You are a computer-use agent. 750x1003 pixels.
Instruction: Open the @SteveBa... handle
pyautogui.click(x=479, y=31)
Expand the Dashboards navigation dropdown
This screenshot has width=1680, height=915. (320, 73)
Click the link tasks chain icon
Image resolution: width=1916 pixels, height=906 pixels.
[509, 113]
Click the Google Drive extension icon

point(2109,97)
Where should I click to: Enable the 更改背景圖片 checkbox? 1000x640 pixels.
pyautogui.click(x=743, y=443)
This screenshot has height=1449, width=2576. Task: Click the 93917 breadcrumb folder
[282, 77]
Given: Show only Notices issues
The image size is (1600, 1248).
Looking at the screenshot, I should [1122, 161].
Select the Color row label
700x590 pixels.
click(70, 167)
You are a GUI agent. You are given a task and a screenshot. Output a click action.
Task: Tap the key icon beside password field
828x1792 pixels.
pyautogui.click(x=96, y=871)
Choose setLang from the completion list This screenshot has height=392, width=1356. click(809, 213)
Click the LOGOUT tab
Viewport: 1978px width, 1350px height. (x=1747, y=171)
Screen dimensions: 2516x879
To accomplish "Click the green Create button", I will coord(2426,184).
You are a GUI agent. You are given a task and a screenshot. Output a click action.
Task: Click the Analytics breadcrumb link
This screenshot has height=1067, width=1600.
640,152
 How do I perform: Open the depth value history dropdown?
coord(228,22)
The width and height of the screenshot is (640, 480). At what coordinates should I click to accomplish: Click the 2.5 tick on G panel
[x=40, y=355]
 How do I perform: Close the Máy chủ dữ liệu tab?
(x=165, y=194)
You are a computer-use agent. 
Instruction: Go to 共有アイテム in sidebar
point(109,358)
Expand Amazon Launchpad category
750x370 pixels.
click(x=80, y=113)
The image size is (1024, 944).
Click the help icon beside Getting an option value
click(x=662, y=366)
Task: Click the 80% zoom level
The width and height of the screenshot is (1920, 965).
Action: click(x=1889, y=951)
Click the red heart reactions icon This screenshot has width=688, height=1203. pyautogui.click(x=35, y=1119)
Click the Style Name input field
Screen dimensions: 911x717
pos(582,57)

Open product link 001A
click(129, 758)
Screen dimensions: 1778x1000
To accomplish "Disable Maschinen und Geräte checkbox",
■ ■ ■ ■
[Directions]: Copy every line of the material above word for word, changing nothing.

[Result]:
You are a computer-use agent. 750x1003 pixels.
Instruction: Open the @SteveBa... handle
pyautogui.click(x=479, y=31)
Expand the Dashboards navigation dropdown
This screenshot has width=1680, height=915. (320, 73)
Click the link tasks chain icon
Image resolution: width=1916 pixels, height=906 pixels.
[509, 113]
Click the Google Drive extension icon

point(2109,97)
Where should I click to: Enable the 更改背景圖片 checkbox? 1000x640 pixels.
pyautogui.click(x=743, y=443)
This screenshot has height=1449, width=2576. Task: Click the 93917 breadcrumb folder
[282, 77]
Given: Show only Notices issues
The image size is (1600, 1248).
Looking at the screenshot, I should [1122, 161].
Select the Color row label
700x590 pixels.
click(70, 167)
You are a GUI agent. You are given a task and a screenshot. Output a click action.
Task: Tap the key icon beside password field
828x1792 pixels.
pyautogui.click(x=96, y=871)
Choose setLang from the completion list This screenshot has height=392, width=1356. click(809, 213)
Click the LOGOUT tab
Viewport: 1978px width, 1350px height. (x=1747, y=171)
Screen dimensions: 2516x879
To accomplish "Click the green Create button", I will coord(2426,184).
You are a GUI agent. You are given a task and a screenshot. Output a click action.
Task: Click the Analytics breadcrumb link
This screenshot has height=1067, width=1600.
640,152
 How do I perform: Open the depth value history dropdown?
coord(228,22)
The width and height of the screenshot is (640, 480). At what coordinates should I click to accomplish: Click the 2.5 tick on G panel
[x=40, y=355]
 How do I perform: Close the Máy chủ dữ liệu tab?
(x=165, y=194)
You are a computer-use agent. 
Instruction: Go to 共有アイテム in sidebar
point(109,358)
Expand Amazon Launchpad category
750x370 pixels.
click(x=80, y=113)
The image size is (1024, 944).
Click the help icon beside Getting an option value
click(x=662, y=366)
Task: Click the 80% zoom level
The width and height of the screenshot is (1920, 965).
Action: click(x=1889, y=951)
Click the red heart reactions icon This screenshot has width=688, height=1203. pyautogui.click(x=35, y=1119)
Click the Style Name input field
Screen dimensions: 911x717
pos(582,57)

Open product link 001A
click(129, 758)
Screen dimensions: 1778x1000
To accomplish "Disable Maschinen und Geräte checkbox",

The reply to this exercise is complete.